Available records:
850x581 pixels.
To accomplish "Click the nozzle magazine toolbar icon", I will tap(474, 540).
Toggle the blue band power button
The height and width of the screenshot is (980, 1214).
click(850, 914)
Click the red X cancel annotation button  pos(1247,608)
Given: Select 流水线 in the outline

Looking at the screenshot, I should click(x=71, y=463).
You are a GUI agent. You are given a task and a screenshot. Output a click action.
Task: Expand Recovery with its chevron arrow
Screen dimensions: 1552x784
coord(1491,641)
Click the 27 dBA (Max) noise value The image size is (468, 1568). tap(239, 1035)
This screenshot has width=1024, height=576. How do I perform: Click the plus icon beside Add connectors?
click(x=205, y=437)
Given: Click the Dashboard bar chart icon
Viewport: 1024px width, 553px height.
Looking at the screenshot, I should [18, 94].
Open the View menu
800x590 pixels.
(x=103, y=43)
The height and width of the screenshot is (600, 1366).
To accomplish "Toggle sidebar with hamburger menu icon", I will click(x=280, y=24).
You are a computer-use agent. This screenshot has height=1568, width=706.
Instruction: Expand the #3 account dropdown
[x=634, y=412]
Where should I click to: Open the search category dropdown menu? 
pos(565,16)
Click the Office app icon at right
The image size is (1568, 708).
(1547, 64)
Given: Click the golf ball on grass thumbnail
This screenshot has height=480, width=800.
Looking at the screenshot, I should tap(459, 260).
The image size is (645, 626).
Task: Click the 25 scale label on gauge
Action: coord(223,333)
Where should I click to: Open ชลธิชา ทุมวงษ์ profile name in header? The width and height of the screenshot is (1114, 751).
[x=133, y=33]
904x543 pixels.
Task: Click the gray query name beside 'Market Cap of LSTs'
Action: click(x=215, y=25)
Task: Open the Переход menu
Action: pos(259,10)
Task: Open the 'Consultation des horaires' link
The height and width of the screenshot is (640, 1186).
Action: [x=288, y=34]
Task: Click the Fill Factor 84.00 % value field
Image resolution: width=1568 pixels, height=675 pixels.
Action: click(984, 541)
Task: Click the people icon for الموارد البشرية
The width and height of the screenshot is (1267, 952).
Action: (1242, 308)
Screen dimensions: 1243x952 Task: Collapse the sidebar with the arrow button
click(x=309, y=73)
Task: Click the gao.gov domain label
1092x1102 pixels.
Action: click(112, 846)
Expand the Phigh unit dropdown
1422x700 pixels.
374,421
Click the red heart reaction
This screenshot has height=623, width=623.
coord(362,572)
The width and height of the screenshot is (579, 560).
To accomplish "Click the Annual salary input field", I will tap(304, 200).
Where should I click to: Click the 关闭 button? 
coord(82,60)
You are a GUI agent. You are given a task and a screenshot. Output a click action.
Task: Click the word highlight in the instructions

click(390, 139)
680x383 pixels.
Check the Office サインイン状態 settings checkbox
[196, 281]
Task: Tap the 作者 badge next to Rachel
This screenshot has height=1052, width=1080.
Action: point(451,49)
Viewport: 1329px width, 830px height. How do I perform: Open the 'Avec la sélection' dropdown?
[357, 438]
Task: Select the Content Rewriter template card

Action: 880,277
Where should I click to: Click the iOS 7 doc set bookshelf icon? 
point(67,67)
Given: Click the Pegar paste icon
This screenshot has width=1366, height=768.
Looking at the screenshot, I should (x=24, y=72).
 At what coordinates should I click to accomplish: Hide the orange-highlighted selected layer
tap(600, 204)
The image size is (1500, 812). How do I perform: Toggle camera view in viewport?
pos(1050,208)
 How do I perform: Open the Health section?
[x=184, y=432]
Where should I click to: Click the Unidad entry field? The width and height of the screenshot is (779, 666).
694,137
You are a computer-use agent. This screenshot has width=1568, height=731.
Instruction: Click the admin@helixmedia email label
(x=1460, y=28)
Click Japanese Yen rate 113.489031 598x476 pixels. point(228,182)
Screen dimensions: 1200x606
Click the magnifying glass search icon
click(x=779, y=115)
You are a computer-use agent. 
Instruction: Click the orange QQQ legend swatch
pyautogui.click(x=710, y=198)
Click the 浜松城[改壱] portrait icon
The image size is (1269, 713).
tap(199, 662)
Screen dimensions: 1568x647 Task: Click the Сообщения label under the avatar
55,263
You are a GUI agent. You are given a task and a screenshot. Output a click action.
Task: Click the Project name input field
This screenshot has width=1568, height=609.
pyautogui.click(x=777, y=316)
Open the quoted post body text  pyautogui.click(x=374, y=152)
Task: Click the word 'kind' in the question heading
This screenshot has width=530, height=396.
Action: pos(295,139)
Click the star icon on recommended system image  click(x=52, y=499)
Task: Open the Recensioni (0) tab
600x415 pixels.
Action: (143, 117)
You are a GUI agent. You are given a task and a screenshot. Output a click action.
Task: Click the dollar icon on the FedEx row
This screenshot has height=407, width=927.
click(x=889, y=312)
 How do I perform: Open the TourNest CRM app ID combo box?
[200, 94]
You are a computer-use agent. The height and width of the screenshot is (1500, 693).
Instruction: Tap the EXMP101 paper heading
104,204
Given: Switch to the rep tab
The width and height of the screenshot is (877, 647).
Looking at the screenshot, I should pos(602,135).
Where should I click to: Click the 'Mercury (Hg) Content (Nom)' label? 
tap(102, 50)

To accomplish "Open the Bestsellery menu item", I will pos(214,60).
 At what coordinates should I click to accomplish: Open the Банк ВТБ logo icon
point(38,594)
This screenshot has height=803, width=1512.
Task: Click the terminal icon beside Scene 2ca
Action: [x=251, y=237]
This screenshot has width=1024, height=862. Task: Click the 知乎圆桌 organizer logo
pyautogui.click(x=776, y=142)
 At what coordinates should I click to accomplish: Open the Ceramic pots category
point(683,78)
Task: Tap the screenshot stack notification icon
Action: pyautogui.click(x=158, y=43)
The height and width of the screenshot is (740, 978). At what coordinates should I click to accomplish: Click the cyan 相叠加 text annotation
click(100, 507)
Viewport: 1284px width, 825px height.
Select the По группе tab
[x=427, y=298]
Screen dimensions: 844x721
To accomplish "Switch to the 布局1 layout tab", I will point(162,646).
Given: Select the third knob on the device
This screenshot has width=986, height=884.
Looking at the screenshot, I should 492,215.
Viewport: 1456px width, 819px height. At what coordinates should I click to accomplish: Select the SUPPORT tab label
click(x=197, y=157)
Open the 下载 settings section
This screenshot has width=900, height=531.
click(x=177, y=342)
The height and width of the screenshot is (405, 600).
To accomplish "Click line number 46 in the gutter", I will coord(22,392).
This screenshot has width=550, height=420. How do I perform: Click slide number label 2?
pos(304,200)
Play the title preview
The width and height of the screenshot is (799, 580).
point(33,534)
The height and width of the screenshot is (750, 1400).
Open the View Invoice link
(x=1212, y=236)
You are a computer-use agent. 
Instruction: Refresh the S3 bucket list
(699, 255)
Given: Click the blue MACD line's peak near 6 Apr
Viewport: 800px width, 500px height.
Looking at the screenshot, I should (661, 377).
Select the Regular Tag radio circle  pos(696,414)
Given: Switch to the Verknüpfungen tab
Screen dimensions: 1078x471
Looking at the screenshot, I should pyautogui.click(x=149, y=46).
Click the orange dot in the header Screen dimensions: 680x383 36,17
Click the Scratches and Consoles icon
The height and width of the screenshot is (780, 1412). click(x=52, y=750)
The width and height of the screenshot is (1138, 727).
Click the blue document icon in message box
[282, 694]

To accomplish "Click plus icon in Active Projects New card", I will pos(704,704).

What is required: The answer must be every line of the listing that holds the word "computer".

Exercise output:
You are a computer-use agent. This screenshot has height=1568, width=706.
You are a computer-use agent. This screenshot has width=1568, height=731.
You are a computer-use agent. 
You are a computer-use agent. The height and width of the screenshot is (1500, 693).
You are a computer-use agent. 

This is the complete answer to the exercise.